Asynchronous replication is best effort and will lose transactions during a failover

MySQL’s default replication mechanism is asynchronous replication, meaning that a transaction committed by the application is replicated by a background thread to all connected replica hosts. As long as the source host does not crash, this is perfectly fine. If it does, however, there are no guarantees that all transactions already made it to the replica host(s) before the crash.

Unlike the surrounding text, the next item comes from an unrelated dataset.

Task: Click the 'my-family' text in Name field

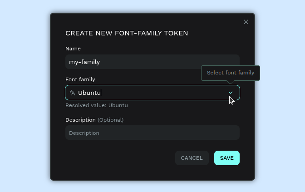Action: click(84, 62)
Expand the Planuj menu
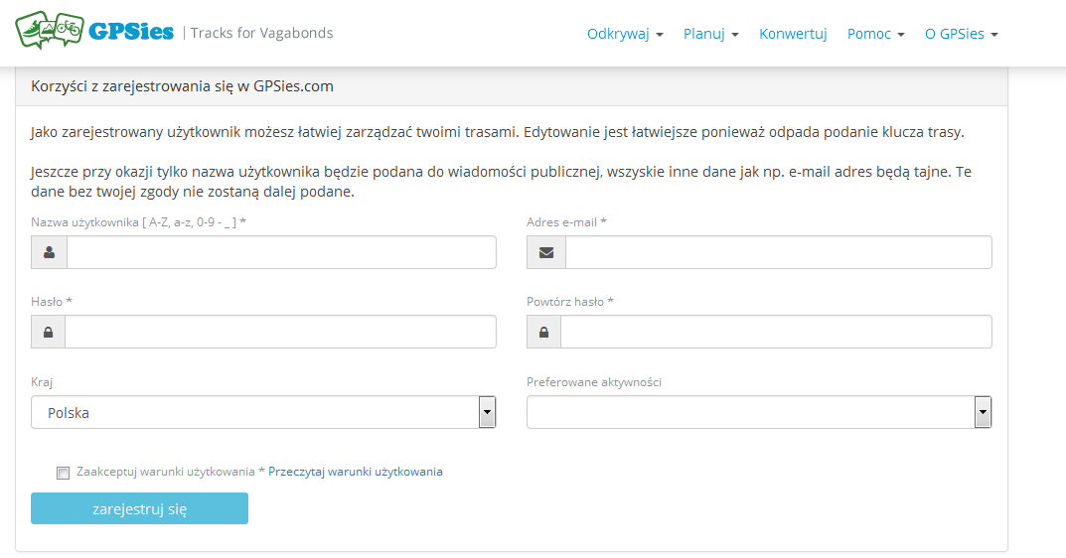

Consider a topology of three hosts, with A being the source and B and C being replicas of A:

Assuming sync_binlog=1 on the source host (A), the way asynchronous replication works is like this:

  1. The application commits transaction to source (A)
  2. A writes the transaction to its binary log
  3. A executes the transaction in the storage engine (InnoDB)
  4. A acknowledges transaction to the application (What if we crash here?)
  5. B and C retrieve the transaction from A’s binary log, write it to their relay log via the IO thread and then apply the transaction via the SQL thread

This is obviously dangerous because the application gets an acknowledgement of a transaction before it has been replicated. If the source (A) crashes after that, the replication may not have been replicated to B and/or C and you lose transactions.

Semi-sync replication to the rescue, sort of

Clearly, asynchronous replication is not the answer if losing transactions is not acceptable for your application. Semi-sync replication solves this problem, at least partially: Unlike with asynchronous replication, the source does not acknowledge the transaction to the application until the replica acknowledges the receipt (but not the execution!) of the transaction.

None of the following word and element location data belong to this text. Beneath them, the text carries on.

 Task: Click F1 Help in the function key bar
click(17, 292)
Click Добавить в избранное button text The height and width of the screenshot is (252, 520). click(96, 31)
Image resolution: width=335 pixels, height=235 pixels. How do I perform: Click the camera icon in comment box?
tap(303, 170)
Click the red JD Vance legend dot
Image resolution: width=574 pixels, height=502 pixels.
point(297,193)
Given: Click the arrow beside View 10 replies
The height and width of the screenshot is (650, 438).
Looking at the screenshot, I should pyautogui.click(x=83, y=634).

Here’s how the order of operations changes with semi-sync enabled on the source and the replicas, i.e. with rpl_semi_sync_master_enabled=1 on A, and rpl_semi_sync_slave_enabled=1 on B and C:

  1. The application commits transaction to source (A)
  2. A writes the transaction to its binary log — Crash point 1: what if A crashes here?
  3. B and C both retrieve the transaction and write it to their relay log
  4. B and C acknowledge the receipt of the transaction — Crash point 2: what if A crashes here?
  5. A acknowledges transaction to the application
  6. A executes transaction in the storage engine (InnoDB)
  7. B and C apply the transaction in the storage engine (InnoDB)

(This example flow assumes that rpl_semi_sync_source_wait_point=AFTER_SYNC and ignores rpl_semi_sync_master_timeout and rpl_semi_sync_master_wait_for_slave_count. We’ll get to that later.)

This looks much better:

If the source crashes before the transaction has been shipped to B and C (crash point 1), our application is in a consistent state: A has not acknowledged the transaction to the application before it crashed, so it’s as if it had never been committed. As long as we fail over to B or C and don’t ever restart the source (more about that later!), we’re fine.

The other crash point (crash point 2) is more interesting: If A crashes after the transaction has been transferred to the relay log on B and C, the application will lose its database connection to A and think that the transaction failed. If we were to restart A (which we shouldn’t), the transaction would still exist in A’s binary log and it’d be rolled forward in during crash recovery. In both cases the transaction won’t be lost.

Assuming we fail over to B or C, the transaction will however still be executed there, despite the connection error. Lossless replication means we don’t lose anything, so this is actually an acceptable scenario, though incredibly unexpected from a developer perspective. We have seen these throws-error-but-still-executed cases many times, so you have to be able to deal with them.

There are obviously more than two crash points, but I think you get the idea: semi-sync replication ensures that each transaction has been written to at least one other replica before sending an acknowledgement to the application.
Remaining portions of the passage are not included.